Items listed in a dataset:
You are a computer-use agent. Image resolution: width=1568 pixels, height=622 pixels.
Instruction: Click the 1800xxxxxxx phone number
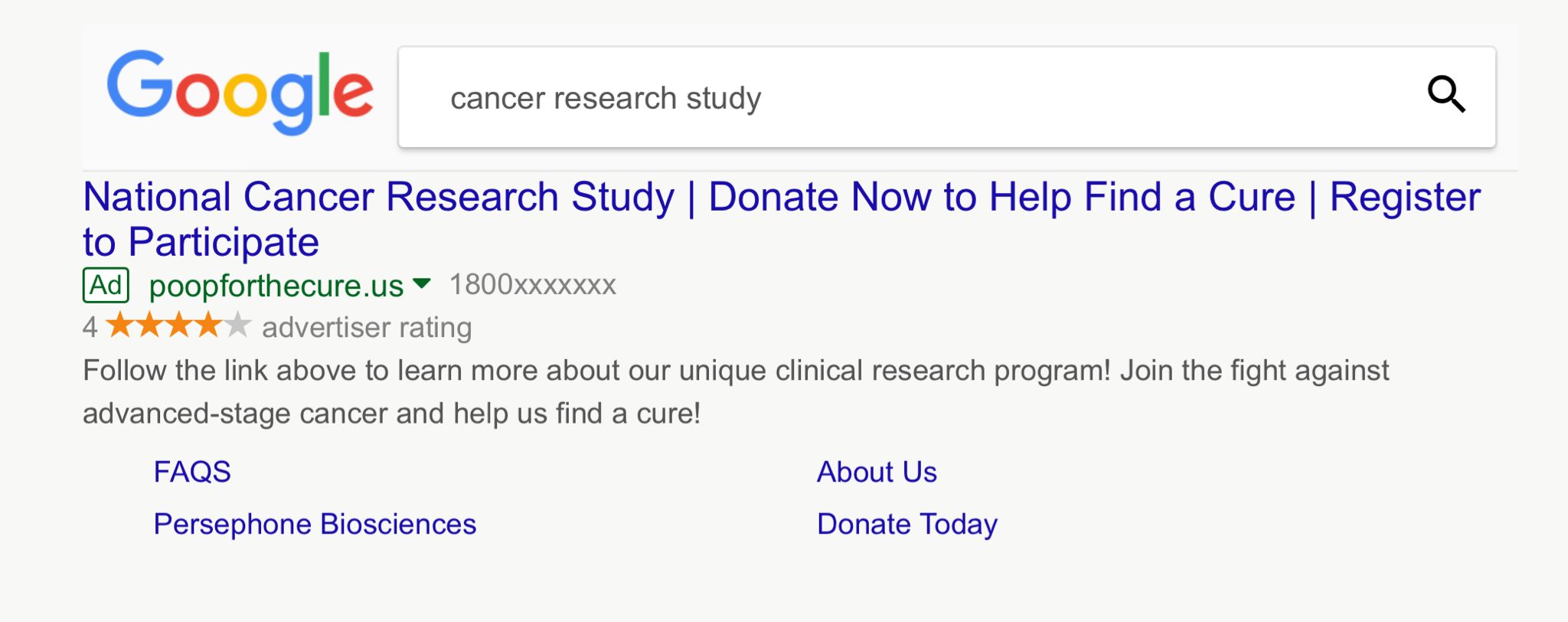tap(533, 285)
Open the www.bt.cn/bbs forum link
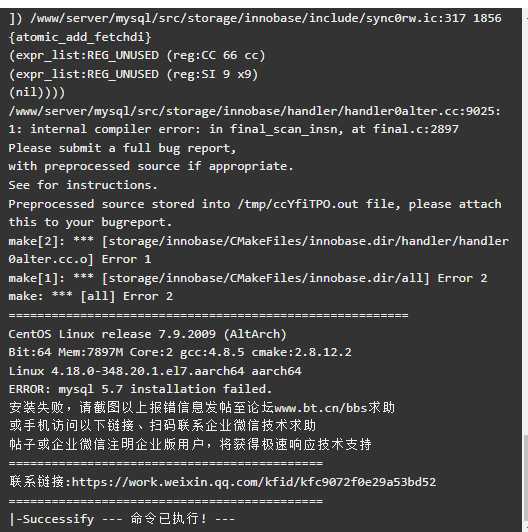The width and height of the screenshot is (528, 532). (x=321, y=407)
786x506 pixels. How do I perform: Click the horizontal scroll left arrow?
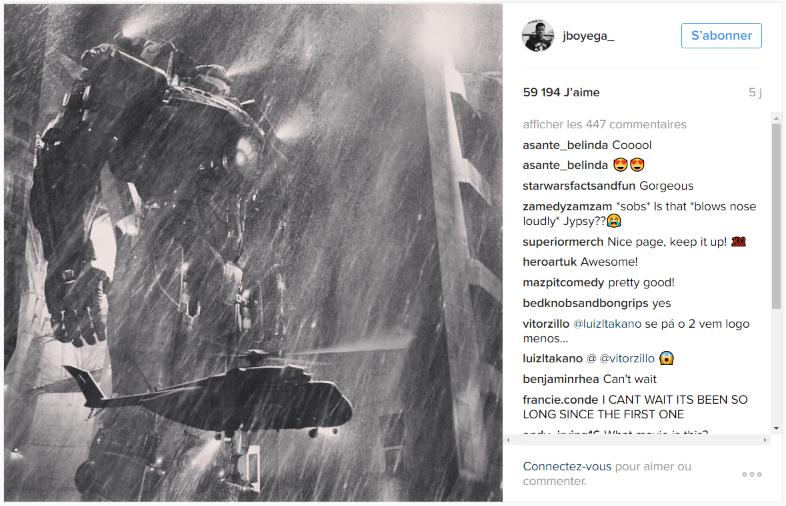tap(508, 440)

_WHAT TO DO_
Rewrite the rows above as a numbered list, skipping any blank lines. Leave the pictures out of your answer.

_ANSWER BELOW_
1. You are a computer-use agent. Image resolution: width=1568 pixels, height=622 pixels.
2. Instruction: Click the 1800xxxxxxx phone number
3. tap(533, 285)
4. Open the www.bt.cn/bbs forum link
5. The width and height of the screenshot is (528, 532). (x=321, y=407)
6. 786x506 pixels. How do I perform: Click the horizontal scroll left arrow?
7. tap(508, 440)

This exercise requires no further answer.